The UAZ-3907 Jaguar (officially UAZ-3907 Ягуар Jaguar) is an amphibious 4x4 created in the Ulyanovsk Automobile Plant (UAZ), in 1976–1990, based on the components of the UAZ-469 4x4. The vehicle was not commercially produced.

== History ==
Design of an amphibious vehicle was started by designers of the Ulyanovsk Automobile Plant in 1976. A total of 14 were made in addition to the 1989 prototype. Cars were successfully tested and adapted for weapons. During testing the vehicle travelled on the Volga from Ulyanovsk to Astrakhan and back.

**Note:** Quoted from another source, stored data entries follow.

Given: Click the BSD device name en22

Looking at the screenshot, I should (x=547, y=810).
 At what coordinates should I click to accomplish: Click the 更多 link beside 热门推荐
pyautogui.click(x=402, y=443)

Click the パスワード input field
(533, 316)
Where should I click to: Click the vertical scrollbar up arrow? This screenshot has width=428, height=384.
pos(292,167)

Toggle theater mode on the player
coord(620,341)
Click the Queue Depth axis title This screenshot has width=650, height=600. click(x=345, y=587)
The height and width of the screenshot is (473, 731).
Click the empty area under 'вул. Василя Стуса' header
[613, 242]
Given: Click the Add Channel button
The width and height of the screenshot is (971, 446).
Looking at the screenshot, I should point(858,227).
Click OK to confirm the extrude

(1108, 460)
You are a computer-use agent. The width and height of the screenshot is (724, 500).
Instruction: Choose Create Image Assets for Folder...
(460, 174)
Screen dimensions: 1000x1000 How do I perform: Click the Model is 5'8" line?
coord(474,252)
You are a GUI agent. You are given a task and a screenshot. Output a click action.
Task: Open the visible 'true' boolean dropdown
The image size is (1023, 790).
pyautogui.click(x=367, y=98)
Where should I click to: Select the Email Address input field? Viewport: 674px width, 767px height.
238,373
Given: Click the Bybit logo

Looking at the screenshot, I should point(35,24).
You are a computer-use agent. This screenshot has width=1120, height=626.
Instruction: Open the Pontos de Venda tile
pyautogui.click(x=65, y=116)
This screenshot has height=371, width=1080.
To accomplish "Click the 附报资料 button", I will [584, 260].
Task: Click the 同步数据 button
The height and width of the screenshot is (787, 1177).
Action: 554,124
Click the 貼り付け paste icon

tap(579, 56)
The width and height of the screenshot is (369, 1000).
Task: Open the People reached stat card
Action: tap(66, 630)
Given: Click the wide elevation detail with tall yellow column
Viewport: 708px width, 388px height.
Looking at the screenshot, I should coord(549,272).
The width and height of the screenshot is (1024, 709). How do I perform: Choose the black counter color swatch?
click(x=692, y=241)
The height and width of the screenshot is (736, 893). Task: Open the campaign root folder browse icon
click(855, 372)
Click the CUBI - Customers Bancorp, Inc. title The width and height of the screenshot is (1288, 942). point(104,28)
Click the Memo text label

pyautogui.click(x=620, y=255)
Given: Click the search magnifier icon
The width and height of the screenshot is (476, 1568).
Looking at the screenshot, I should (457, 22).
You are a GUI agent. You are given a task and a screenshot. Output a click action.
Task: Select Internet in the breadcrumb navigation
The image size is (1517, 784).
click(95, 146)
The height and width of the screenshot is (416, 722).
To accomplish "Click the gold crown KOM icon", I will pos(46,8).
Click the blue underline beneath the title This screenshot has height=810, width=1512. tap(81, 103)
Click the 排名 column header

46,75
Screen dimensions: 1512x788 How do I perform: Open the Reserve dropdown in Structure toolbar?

However, in 1991, after losing prospective military orders following the fall of the Soviet Union, the Ulyanovsk Automobile Plant stopped preparations.

== Design ==
The design used engine, transmission, and suspension units from the UAZ-469. It had a flotation body with two hermetically closed doors, underfloor, in front of the rear axle – equipped with two propellers. The amphibious car is driven due to the rotation of the front wheels that perform the function of rudders (This contributes proximity screws that hold out the water through an arch of the front wheels).

== Variants ==
UAZ-39071 БАКЛАН Baklan (Cormorant) developed from 1986 to 1989, under a separate contract with the USSR's Committee for State Security Border Troops, modifications were developed and with the installation of six pairs of skis, radar, radio, machine gun, and a cell for search dogs.